------ TEXT TO READ ------

Even just with PATHs or aliases, or a new binary entirely.

And I'm a person who is no stranger to dot-configs. I've never taken it as far
as Z(1), [https://github.com/rupa/z](https://github.com/rupa/z).

A system builtin is stuff you'd see stowed away in /bin. They are essential
low level binaries you have to trust. If somehow a malicious ls got out there,
nothing's stopping people from writing memory-safe malware that uploads your
$HOME configs to some server in a far away land.

The more I say this, I guess defaulting to a substitute for a builtin command
doesn't matter. The average developer relies on so much third party stuff in
their shell, vim, package manifests, and so on that all these years could have
done bad stuff, nothing has happened.

Maybe it's my defense mechanism firing that my own dot-config has grown so big
I don't remember what the hell's in it anymore.

------ DATA EXCERPT ------

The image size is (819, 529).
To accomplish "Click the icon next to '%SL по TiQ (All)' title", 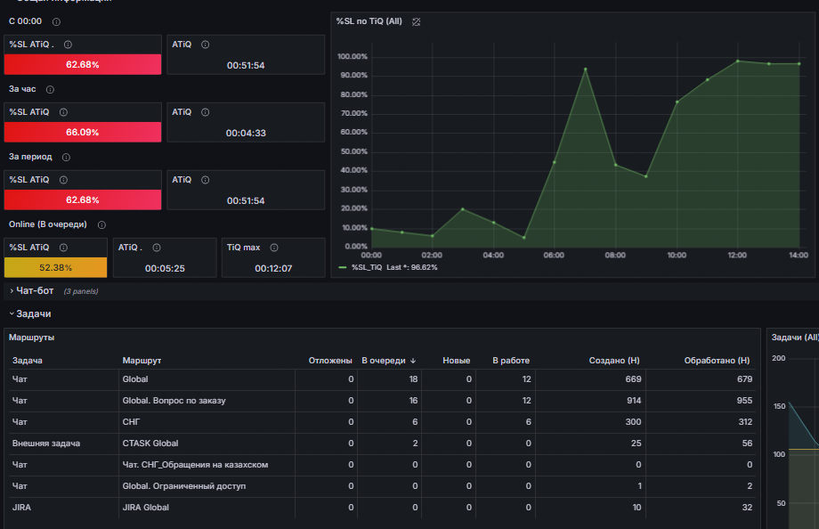I will 417,22.
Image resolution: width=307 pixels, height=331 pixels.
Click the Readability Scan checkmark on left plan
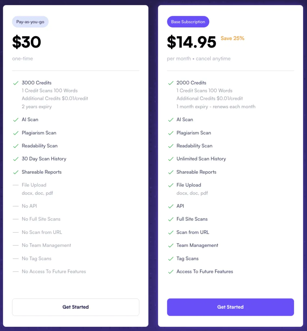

------

TASK REQUIREMENTS — Please repeat the comment on replacing system builtins word for word, from "A system builtin" to "nothing has happened.".

WRITTEN RESPONSE —
A system builtin is stuff you'd see stowed away in /bin. They are essential
low level binaries you have to trust. If somehow a malicious ls got out there,
nothing's stopping people from writing memory-safe malware that uploads your
$HOME configs to some server in a far away land.

The more I say this, I guess defaulting to a substitute for a builtin command
doesn't matter. The average developer relies on so much third party stuff in
their shell, vim, package manifests, and so on that all these years could have
done bad stuff, nothing has happened.